“The Kingdom of Heaven is similar to a fishing net, which was launched into the sea and caught beings of all kinds. When it was full, the men pulled it to the beach and collected the most developed (good) and left the immature (bad) ones behind. So, shall it be in the consummation of the times: the messengers shall go forth, and shall separate the wicked from among the righteous, and cast them into the furnace of fire; there will be weeping and gnashing of teeth” ... for there will be a final separation between the wicked and the righteous.
But after all, who is good and who is bad?
If there were no radical difference between good and evil, there could be no eternal life for some and eternal death for others, for each man's ultimate destiny is the result of his free will.
Certain spiritualist groups declare good those who observe certain canons established by these groups and consider bad those who do not obey these rules. This criterion, however, is very relative and changeable, and cannot affect the ultimate destiny of the human being.
Others consider good ones who do good to their fellow men, and evil to others. But this is a criterion which also does not represent the essence of the human being. We can do good to others without being good ourselves. We may even do good for vanity, ostentation, selfishness, and other reasons unrelated to the true being good.
Many are beneficent, not for the negative reasons identified above, but for positive reasons; and identify doing good with being good.
However, strange as it may seem, mere external acts or facts do not necessarily represent internal values; they are neutral things in themselves; no act or fact is intrinsically good or bad. What gives them value or not is an internal attitude created by the free will of man. It is only the reality of Being that determines the character of Acting. It is this inner attitude of Being that can be good or bad. Acting is an overflow of Being.
The Being is from the central Self, the Acting is from the peripheral ego, of the tyrannical ego.
Being is the Essence or Source, Acting is Existence or Channel.
In this sense, Jesus said, "The good tree bears good fruit, the bad tree bears bad fruit; it is by the fruits that the tree is known." But his words have only a symbolic meaning, for in Nature there can be no distinction between good and bad because they all have a reason to exist ... all nonhuman beings play the role assigned to them by the Creator. Jesus, therefore, refers to the character of the human being.
From the inner attitude of being good come outward acts of doing good, acts which in this case are ethically good, not just morally praiseworthy. Although common language identifies ethics with morals, they are distinct concepts.
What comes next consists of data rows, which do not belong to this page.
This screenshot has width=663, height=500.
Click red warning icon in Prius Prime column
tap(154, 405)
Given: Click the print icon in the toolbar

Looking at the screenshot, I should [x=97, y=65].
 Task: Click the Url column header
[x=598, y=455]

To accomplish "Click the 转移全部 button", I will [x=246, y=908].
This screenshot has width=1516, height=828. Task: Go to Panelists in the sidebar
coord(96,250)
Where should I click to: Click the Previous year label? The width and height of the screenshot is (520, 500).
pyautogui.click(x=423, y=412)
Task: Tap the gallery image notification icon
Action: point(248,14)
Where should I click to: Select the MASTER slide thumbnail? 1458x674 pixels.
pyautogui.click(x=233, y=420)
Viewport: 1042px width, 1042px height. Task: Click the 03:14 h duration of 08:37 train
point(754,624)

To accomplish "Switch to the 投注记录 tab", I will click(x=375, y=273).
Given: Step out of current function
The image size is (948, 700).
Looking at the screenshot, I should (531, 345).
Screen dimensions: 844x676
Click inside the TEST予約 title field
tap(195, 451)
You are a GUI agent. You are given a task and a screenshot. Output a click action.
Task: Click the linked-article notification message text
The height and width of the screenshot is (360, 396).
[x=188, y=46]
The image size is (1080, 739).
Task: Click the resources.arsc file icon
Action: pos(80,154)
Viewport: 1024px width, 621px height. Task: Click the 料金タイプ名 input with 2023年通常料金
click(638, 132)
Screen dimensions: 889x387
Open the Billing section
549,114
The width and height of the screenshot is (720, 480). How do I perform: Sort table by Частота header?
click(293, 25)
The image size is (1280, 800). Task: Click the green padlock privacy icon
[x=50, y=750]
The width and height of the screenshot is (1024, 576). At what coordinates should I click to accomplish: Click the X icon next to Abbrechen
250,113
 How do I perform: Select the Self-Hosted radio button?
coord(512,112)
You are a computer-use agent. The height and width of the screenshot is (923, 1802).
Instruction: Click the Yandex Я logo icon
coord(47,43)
Acts are ethically good when they are the spontaneous overflow of a truly good attitude - and this attitude corresponds to harmony between individual consciousness and Universal Consciousness, which may be called God or Divinity. On the other hand, evil is an act that arises from an evil reaction, that is, from the disharmony of individual consciousness with Universal Consciousness.
Outwardly beneficial acts are compatible with an internally bad or otherwise neutral reaction. These beneficial acts do not necessarily prove the good being of its author. Not all externally moral acts are internally ethical. Attitude determines acts - but acts do not determine attitude.
Albert Einstein, that great scientist-mystic, visionary, humanist and universal, stated that: “The discovery of the laws of Nature by science can make man erudite, but it does not make a man good. A good man is one who realizes the values that are within his conscience because from the world of facts, which is science, does not lead any way to the world of values, which is conscience. Facts do not produce values, because values come from another region.” A fact is an act, value is attitude. Value or attitude is the creation of free will. Where there is no free will there is no value or attitude.
External acts, beneficial, without an internal, good attitude, may be moral, but they are not ethical. Ethics is an overflow of mystique, and mystique represents the harmony of human consciousness with divine consciousness. An internally evil man, out of harmony with God, can be externally a benefactor of humanity.
Morality does not prove mystique, but mystique reveals itself in ethics. Morality is an artificial arrangement from ego to ego, but ethics is a natural and irresistible overflow of the mystique, the inner fullness of the Self, just as the fruit is the manifestation of the vitality of the tree. An orange not born of the orange tree is an artificial, fictitious orange, a pseudo-orange (morality); only an orange born from the orange tree is a true orange (ethics). No man, with all his science and technique, can produce a true orange; only the orange tree (mystique) can produce the real fruit from within its soul, of Life, and Life is God.
Mystique is being good.
Ethics is doing good, born of being good.